Opinion: West Virginia University President and Leadership is Unlikely to Terminate Bob Huggins

That Bob Huggins had not been relieved of his duties after his comments aired on 700WLW speaks to his stature on the Morgantown campus and, presumably, to the defective moral compass of West Virginia University President E. Gordon Gee.

click to enlarge Bob Huggins - Photo: Shutterstock
Photo: Shutterstock
Bob Huggins

If it weren’t for the word “abhorrent,” it would be easy to believe Bob Huggins wrote his apology statement without legal aid.

Like the man himself, it was unflinching and a bit fatalistic. “As I have shared with my players over my 40 years of coaching, there are consequences for our words and actions,” he said, “and I will fully accept any coming my way.”

No excuses. No pleading. This time, the West Virginia’s Hall of Fame coach will refrain from working the officials, at least in public. This time, perhaps, he knows he’s gone too far.

That Huggins had not been relieved of his duties after his “Catholic f***” comments aired on 700WLW speaks to his stature on the Morgantown campus and, presumably, to the defective moral compass of West Virginia University President E. Gordon Gee.

Gee, remember, is the same administrator who responded to a football scandal on Jim Tressel’s watch at Ohio State by saying, “I’m just hopeful the coach doesn’t dismiss me.” The same Gee who ultimately stepped down from his job at Ohio State after a recording surfaced of him joking Notre Dame was not invited to join the Big Ten because “you just can’t trust those damn Catholics.”

So for all of the media indignation registered in the wake of Huggins’ Monday appearance on Bill Cunningham’s recidivist radio show, it’s at least possible the coach keeps his job because his boss owns a similarly untrained tongue.

This is not to condone Huggins’ offensive and intolerant remarks. Far from it. But in disciplining celebrity college coaches, frequently the highest-paid public employee in a state, it’s painfully obvious a sliding scale is in play. 

The more you win, the more misconduct schools are willing to tolerate.
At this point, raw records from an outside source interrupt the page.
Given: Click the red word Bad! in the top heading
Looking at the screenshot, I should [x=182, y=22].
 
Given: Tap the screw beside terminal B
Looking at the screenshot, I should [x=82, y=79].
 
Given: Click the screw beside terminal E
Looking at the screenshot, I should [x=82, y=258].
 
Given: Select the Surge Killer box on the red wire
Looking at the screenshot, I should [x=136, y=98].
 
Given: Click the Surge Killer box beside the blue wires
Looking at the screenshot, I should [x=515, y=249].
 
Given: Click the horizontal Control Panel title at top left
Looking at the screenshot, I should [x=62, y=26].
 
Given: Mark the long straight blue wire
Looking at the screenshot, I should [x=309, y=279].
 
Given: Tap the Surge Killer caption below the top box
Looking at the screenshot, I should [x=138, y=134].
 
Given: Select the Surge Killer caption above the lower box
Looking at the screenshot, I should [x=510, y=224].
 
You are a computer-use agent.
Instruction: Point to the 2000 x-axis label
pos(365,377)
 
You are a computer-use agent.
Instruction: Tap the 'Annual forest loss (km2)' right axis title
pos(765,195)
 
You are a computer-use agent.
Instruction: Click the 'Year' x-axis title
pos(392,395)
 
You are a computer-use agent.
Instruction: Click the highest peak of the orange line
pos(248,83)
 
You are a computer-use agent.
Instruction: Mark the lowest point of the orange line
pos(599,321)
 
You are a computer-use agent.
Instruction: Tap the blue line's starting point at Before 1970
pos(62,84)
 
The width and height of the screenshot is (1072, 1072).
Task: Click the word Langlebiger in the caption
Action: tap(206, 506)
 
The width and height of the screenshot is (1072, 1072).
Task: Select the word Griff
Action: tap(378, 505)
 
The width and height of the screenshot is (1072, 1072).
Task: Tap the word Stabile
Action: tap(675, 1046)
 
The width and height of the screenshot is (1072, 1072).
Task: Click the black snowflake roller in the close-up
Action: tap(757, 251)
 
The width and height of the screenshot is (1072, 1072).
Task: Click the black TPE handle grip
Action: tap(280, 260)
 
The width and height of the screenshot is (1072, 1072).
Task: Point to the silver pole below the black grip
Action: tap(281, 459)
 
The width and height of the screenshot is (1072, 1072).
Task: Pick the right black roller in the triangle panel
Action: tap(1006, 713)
If there’s a line in the sand, it is often washed away by the tide of events.

Indiana University endured repeated embarrassments by Bob Knight before he was finally dismissed because he brought the Hoosiers three NCAA Championships without provoking NCAA investigations. 

The University of Louisville looked the other way when Rick Pitino was extorted by a woman with whom he had sex in a restaurant and imposed no penalties on him after a member of his staff arranged for strippers and prostitutes to service players in the basketball dorm. 

With the retirement of Syracuse’s Jim Boeheim, Huggins’ 934 victories are the most among college basketball’s active coaches and the third-highest in Division I history behind Mike Krzyzewski (1,202) and Boeheim (1,015). Though his best chance at an NCAA Championship evaporated when his top-ranked Cincinnati Bearcats lost Kenyon Martin with a broken leg in 2000, Huggins has taken his teams to 24 NCAA Tournaments and two different schools to the Final Four.

This makes for a lot of political capital, particularly in a place like West Virginia. Though the state lags most of the country economically, educationally and in life expectancy, Mountaineer basketball remains a renewable resource and a profound source of pride.

“Since returning to his alma mater after 16 years at Cincinnati. . .Huggins has become a cult figure and a community leader,” Bob Hertzel wrote Monday in Morgantown’s Herald-Standard

“His charitable work toward bringing a Cancer Research Hospital to Morgantown and the North Central West Virginia area has led to one of the year’s top social events – the Bob Huggins Fish Fry, which this year had Charles Barkley as its special guest – and raised millions of dollars toward that end.”

Whether the goodwill Huggins has generated is enough to absorb the blowback from his outrageous remarks on Monday was still unclear early Tuesday afternoon. 

Huggins’ contract allows the university to fire him with cause and without a buyout if his conduct is deemed “clearly contrary to the character and responsibilities of a person occupying coach’s position, offends the traditions of the University, brings discredit to the University or harms the University’s reputation.”

That the university has yet to invoke this clause suggests West Virginia may be waffling. That Gee is running the show suggests Bob Huggins could survive.